I didn’t see that coming…
The next twenty-four hours I spent thinking about that line: “You need to see a neurologist.” For the first time, I really had to reconsider everything. Those questions that I had popped up again. While I may have been in self-denial that I was okay, in reality, I wasn’t. With each head injury and concussion, I was slowly getting worse. My memory was getting worse. Each concussion was a huge risk. Even regular headers were giving me headaches.
My stubbornness was hiding me from the truth. Playing sports were my idol. It was more than just playing it for the love of the game. It was how I could leave a mark on the field or court and in people’s minds. It was my way to prove people wrong about me. It was my way of feeling superior and better than her when I beat them with my skill and wit. The knowledge that teams needed me to complete their goal was always satisfying. As a result, it just inflated my ego and made me become prideful.
Like all idols, the thought of letting go of playing sports created this fear. What would I do if I couldn’t play soccer? Or basketball? Whenever I was injured because of a concussion or another injury, it left me frustrated having to sit on the sidelines, unable to help the team. Sometimes I’d try to rush my recover just so I could play again, only to get hurt again. To have to leave sports for good was just unthinkable. Incomprehensible. Sports were a huge part of my identity as a person. People would always ask me about sports because that was the first thing that they thought of when they saw me.

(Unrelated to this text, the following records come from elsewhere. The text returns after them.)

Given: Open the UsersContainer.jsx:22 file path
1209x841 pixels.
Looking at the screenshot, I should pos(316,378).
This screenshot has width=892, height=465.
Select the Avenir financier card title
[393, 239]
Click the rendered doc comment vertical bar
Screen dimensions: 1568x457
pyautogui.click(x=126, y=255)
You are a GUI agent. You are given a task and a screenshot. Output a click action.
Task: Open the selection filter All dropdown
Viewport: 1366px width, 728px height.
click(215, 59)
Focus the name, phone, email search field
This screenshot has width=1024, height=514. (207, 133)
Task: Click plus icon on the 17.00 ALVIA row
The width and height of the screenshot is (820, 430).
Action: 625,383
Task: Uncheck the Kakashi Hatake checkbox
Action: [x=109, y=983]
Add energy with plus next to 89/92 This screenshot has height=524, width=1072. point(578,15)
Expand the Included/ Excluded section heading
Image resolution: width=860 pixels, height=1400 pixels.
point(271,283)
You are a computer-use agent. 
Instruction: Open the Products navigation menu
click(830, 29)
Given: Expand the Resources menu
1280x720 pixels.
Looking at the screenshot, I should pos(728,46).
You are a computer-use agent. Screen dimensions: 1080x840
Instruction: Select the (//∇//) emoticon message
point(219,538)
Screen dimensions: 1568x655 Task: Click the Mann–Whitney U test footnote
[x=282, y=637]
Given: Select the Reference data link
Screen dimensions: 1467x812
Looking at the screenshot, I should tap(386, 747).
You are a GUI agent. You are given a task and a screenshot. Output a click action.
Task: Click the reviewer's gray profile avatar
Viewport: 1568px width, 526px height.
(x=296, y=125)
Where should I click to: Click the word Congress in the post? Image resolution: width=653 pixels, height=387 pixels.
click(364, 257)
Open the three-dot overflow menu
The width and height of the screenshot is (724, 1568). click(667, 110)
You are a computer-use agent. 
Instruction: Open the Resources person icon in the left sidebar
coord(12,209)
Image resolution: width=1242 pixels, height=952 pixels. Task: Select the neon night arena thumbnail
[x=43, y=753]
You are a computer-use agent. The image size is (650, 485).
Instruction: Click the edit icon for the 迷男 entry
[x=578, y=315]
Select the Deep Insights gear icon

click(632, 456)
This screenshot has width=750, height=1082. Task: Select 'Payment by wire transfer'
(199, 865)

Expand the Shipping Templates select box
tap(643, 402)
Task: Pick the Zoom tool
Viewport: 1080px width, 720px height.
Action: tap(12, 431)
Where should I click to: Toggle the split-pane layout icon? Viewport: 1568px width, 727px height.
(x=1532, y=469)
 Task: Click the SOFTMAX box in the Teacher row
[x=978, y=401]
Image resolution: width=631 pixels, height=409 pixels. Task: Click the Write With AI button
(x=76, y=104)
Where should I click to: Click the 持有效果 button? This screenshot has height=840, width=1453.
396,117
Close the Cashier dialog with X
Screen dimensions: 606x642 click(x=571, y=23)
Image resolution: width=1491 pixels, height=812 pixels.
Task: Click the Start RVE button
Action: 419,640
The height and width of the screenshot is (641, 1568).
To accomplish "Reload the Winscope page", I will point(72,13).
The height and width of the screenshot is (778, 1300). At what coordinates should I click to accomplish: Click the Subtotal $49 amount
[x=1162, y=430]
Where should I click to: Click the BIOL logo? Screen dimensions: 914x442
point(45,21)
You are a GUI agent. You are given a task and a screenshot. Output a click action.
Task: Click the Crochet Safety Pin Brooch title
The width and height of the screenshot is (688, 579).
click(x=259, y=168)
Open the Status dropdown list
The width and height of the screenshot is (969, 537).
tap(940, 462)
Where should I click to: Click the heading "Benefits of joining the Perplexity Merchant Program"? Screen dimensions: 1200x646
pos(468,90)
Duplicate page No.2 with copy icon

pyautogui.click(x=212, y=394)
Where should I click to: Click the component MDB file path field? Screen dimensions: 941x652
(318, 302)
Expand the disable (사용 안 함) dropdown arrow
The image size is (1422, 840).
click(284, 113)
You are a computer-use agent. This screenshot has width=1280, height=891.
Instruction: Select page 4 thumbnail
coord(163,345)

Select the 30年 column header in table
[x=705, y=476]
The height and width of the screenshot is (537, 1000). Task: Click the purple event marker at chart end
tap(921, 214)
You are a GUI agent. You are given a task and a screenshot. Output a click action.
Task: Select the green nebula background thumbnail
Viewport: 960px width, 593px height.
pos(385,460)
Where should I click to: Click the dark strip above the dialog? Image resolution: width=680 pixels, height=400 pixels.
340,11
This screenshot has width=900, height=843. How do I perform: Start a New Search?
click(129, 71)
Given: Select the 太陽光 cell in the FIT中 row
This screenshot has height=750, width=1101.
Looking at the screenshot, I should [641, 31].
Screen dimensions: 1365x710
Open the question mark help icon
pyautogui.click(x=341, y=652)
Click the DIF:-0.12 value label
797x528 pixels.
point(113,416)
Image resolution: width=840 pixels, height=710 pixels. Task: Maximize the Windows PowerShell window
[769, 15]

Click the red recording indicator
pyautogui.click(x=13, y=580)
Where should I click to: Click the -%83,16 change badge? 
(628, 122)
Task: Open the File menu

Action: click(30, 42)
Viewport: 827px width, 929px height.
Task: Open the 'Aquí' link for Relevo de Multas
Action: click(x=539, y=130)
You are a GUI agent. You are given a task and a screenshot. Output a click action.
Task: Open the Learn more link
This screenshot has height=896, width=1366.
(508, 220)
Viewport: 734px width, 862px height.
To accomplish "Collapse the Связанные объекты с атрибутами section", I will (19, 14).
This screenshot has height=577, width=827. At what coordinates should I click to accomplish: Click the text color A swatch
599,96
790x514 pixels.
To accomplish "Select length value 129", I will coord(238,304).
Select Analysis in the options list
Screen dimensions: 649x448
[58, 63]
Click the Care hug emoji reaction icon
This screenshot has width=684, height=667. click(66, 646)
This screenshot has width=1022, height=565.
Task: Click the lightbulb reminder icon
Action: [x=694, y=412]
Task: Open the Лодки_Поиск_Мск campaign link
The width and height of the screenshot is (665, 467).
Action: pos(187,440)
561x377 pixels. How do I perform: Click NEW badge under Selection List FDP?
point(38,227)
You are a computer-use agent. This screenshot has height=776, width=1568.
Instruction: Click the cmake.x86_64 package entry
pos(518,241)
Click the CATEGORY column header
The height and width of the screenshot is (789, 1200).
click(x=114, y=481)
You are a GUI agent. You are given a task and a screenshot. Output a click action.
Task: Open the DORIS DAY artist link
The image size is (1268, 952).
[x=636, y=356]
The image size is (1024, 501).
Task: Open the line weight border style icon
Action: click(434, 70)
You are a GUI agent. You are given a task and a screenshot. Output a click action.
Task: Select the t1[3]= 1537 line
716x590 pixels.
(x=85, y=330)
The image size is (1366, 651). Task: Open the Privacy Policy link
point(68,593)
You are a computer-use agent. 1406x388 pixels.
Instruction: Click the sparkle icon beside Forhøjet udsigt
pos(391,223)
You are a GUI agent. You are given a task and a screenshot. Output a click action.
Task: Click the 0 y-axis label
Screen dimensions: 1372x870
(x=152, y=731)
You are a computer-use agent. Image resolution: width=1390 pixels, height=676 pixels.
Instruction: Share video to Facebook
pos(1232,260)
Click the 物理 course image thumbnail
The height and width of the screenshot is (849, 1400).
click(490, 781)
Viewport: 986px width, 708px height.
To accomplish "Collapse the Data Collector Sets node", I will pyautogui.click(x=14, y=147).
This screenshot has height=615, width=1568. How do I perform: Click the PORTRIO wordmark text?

I know that I’m more than just about sports. But this was a lot of me to ask of even myself. While I still wait for my appointment with a neurologist for further advice, I know that I may have to face the music and realize that I have to quit for good. And even if they say it’s cleared for me to continue playing sports, is it worth the risk of my own well-being for something that’s ultimately for recreation and fun? In the end, regardless of the neurologist’s advice, I’ll have to decide for myself and for my well-being.